Sodium 3-chloro-2-hydroxypropanesulphonate

Administrative data

Endpoint:

acute toxicity: oral

Type of information:

experimental study

Adequacy of study:

key study

Reliability:

1 (reliable without restriction)

Rationale for reliability incl. deficiencies:

guideline study

Data source

Materials and methods

GLP compliance:

yes

Test type:

fixed dose procedure

Test material

Test animals

Species:

rat

Strain:

other: Crl:CD(SD)

Sex:

female

Details on test animals or test system and environmental conditions:

TEST ANIMALS
- Source: Charles River Laboratories, Inc., Raleigh, North Carolina
- Females nulliparous and non-pregnant: yes
- Age at study initiation: approximately 9-11 weeks
- Weight at study initiation: 182.4 to 228.8 g
- Fasting period before study: yes, overnight
- Housing: all animals were housed individually in clean, stainless steel, wire-mesh cages containing bedding material, and enrichment devices were provided to all animals
- Diet: ad libitum except during fasting
- Water: ad libitum
- Acclimation period: 5 days

ENVIRONMENTAL CONDITIONS
- Temperature: 22.4 to 22.6°C
- Humidity: 36.1 to 58.3%
- Air changes (per hr): 10
- Photoperiod (hrs dark / hrs light): 12/12

Administration / exposure

Route of administration:

oral: gavage

Vehicle:

other: 0.5% methylcellulose in deionized water

Details on oral exposure:

MAXIMUM DOSE VOLUME APPLIED: 10 mL/kg

Doses:

300 and 2000 mg/kg bw

No. of animals per sex per dose:

6

Control animals:

no

Details on study design:

- Duration of observation period following administration: The rats were observed twice daily, once in the morning and once in the afternoon, for mortality and moribundity. The rats were observed at time of dosing, at approximately 15 ± 5 minutes and 1, 2, and 4 hours post-dosing on study Day 0, and once daily thereafter for 14 days.
- Frequency of observations and weighing: Body weights were obtained and recorded on study days 0 (initiation), 7, and 14 (termination)
- Necropsy of survivors performed: yes

Results and discussion

Mortality:

All animals survived to the scheduled necropsy

Clinical signs:

There were no test substance-related clinical observations at 300 mg/kg. Test substance-related clinical findings of soft feces, rectal mucous exudate, and/or wet yellow material around the anogenital area were noted in 4/5 animals dosed at 2000 mg/kg at 1, 2 and/or 4 hours following dose administration on Study Day 0. No clinical observations were noted during the 14-day observation period.

Body weight:

There were no remarkable body weight changes noted during the study. All animals surpassed their initial body weight by Study Day 14.

Gross pathology:

There were no test substance-related macroscopic findings at the scheduled necropsy. Macroscopic findings were limited to a small thyroid gland in a single 2000 mg/kg group animal.

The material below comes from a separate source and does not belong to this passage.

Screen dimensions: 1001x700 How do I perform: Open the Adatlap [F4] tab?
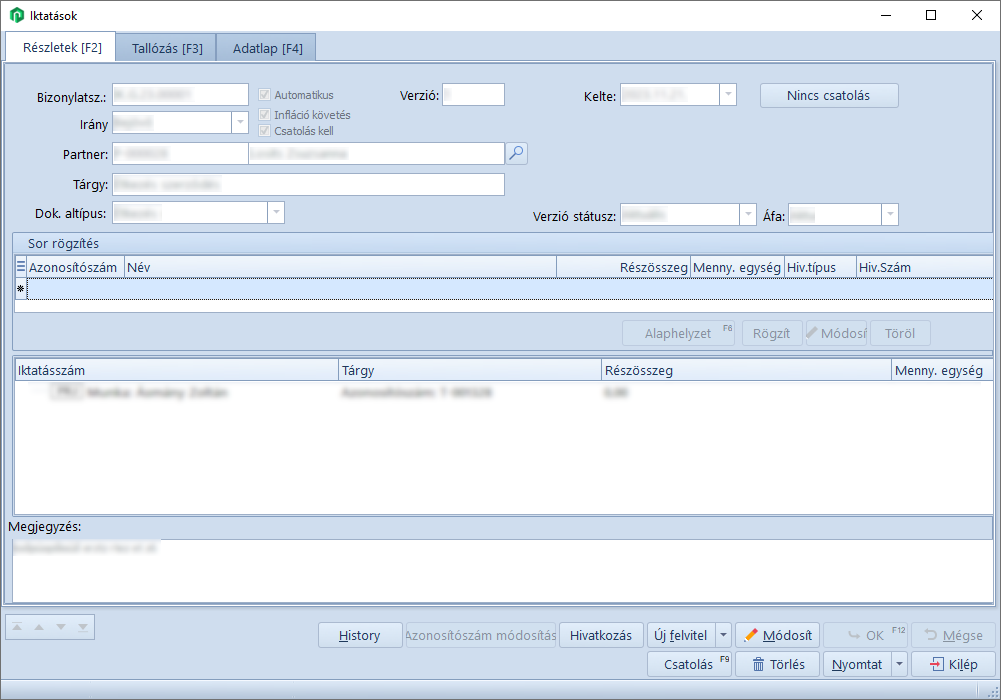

Applicant's summary and conclusion

Interpretation of results:

GHS criteria not met

Conclusions:

LD50 (female): >2000 mg/kg

Executive summary:

The objectives of this study were to determine the estimated acute oral median lethal dose range and evaluate potential systemic toxicity of the test substance when administered as a single dose to albino rats according to OECD Guideline 420. The acute oral toxicity of the test substance was evaluated in this single-dose study in rats. The test substance was administered once orally via gavage to 1 fasted female albino rat at a dose level of 300 mg/kg. No mortality was observed, and another female rat was dosed at 2000 mg/kg (limit dose). No mortality was observed, and 4 additional female animals were dosed at 2000 mg/kg. Mortality, clinical observations, and body weight changes were evaluated over a 14-day observation period. All animals were subjected to a gross necropsy.

There were no deaths, remarkable body weight changes, or test substance-related gross necropsy findings. There were no test substance-related clinical observations at 300 mg/kg. Test substance-related clinical findings of soft feces, rectal mucous exudate, and/or wet yellow material around the anogenital area were noted in 4/5 animals dosed at 2000 mg/kg at 1, 2 and/or 4 hours following dose administration on Study Day 0. No clinical observations were noted during the 14-day observation period. Based on the results of this study, the estimated LD50 of the test substance was greater than 2000 mg/kg when administered once orally via gavage to fasted female albino rats.